SFIDA – Trascrivi tutte le righe seguenti in una tabella Markdown con le colonne «Nr» e «Testo». Metti il numero della riga nella prima colonna e la riga nella seconda, e ometti le righe vuote.

—————

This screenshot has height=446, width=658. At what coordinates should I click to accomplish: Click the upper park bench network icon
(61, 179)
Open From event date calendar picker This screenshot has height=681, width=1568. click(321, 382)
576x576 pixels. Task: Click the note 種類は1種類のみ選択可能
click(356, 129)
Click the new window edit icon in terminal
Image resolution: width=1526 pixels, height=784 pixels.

—————

RISPOSTA SCRITTA –
| Nr | Testo |
|---|---|
| 1 | This screenshot has height=446, width=658. At what coordinates should I click to accomplish: Click the upper park bench network icon |
| 2 | (61, 179) |
| 3 | Open From event date calendar picker This screenshot has height=681, width=1568. click(321, 382) |
| 4 | 576x576 pixels. Task: Click the note 種類は1種類のみ選択可能 |
| 5 | click(356, 129) |
| 6 | Click the new window edit icon in terminal |
| 7 | Image resolution: width=1526 pixels, height=784 pixels. |